→ WHAT YOU HAVE TO DO: Search the data below for the string "target". Extract every line that contains it.

[Opening DATASET RECORDS section]

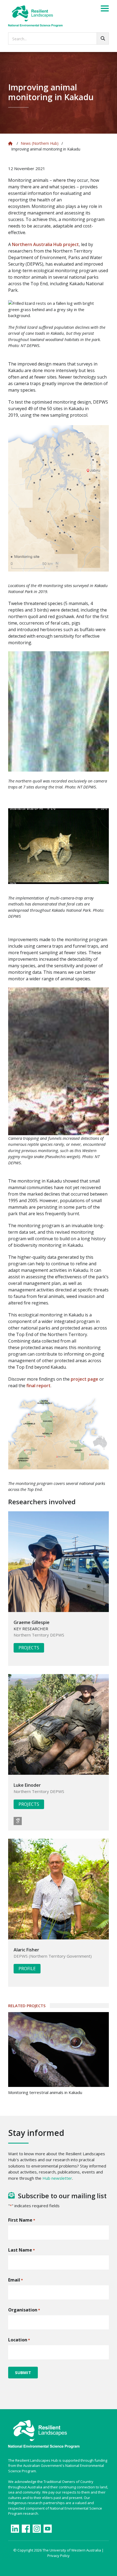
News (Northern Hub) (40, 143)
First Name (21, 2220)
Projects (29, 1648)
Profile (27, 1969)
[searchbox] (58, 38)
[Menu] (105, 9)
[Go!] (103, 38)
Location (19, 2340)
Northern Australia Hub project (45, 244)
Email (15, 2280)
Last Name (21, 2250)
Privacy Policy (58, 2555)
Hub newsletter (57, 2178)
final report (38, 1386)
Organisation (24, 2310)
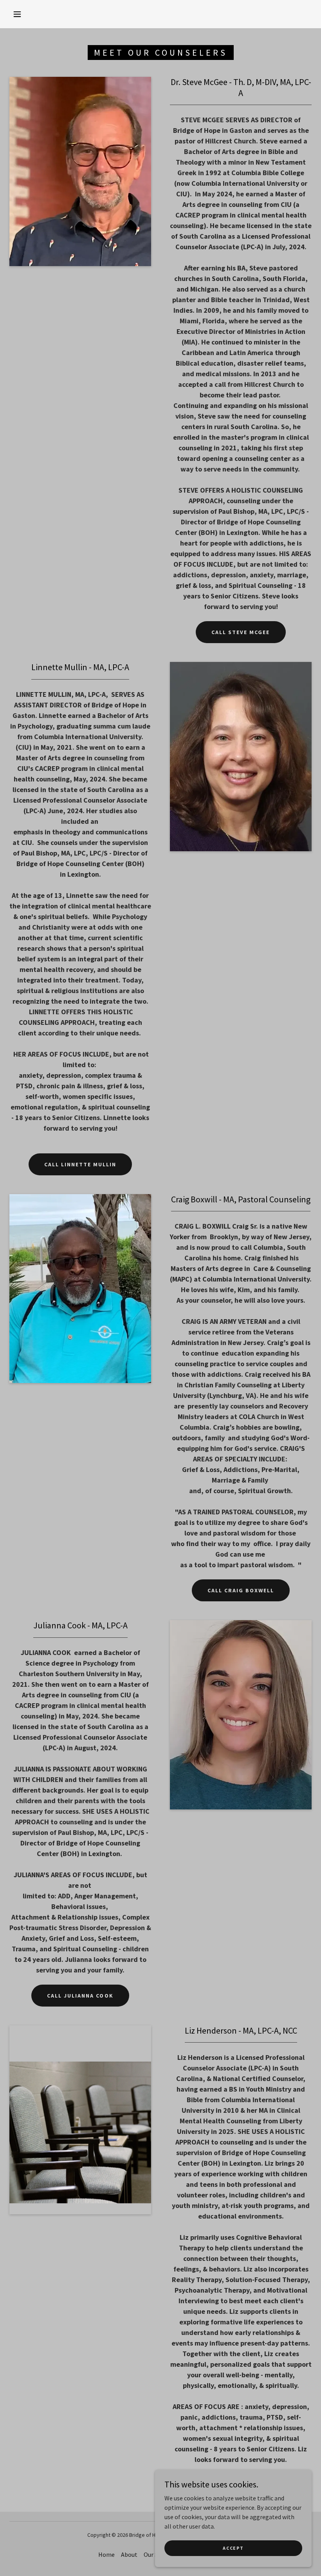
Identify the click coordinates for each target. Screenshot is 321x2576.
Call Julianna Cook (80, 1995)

[Closing DATASET RECORDS section]
[Opening DATASET RECORDS section]

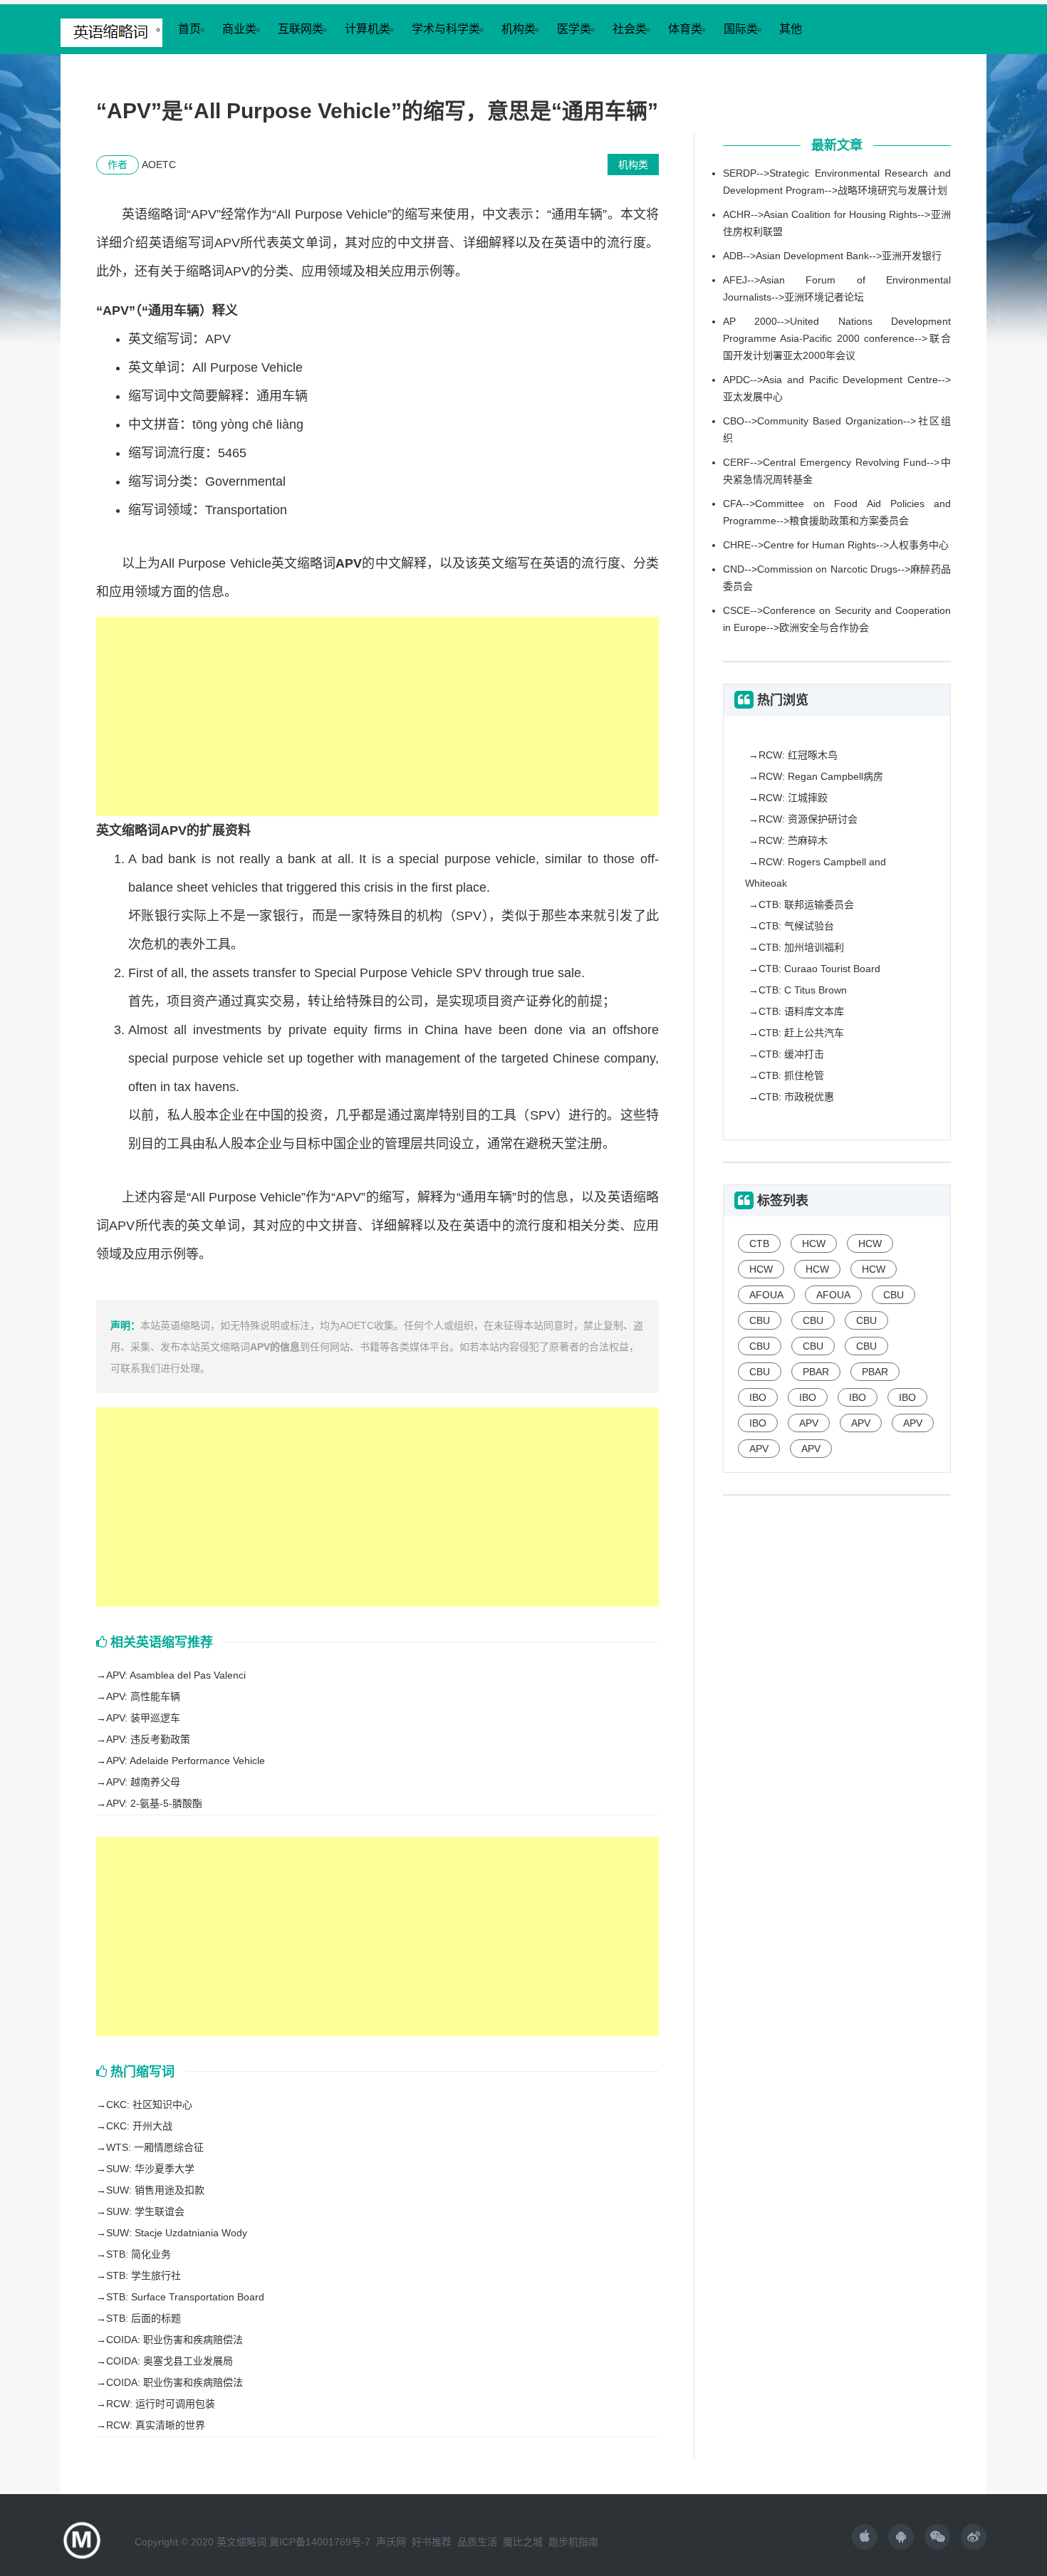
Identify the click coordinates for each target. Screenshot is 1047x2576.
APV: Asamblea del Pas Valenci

[Closing DATASET RECORDS section]

→ OUTPUT OF THE TASK:
Identify the click coordinates for each target. Screenshot is 321x2576.
Identify the click coordinates for each target. Screenshot is 1047x2576.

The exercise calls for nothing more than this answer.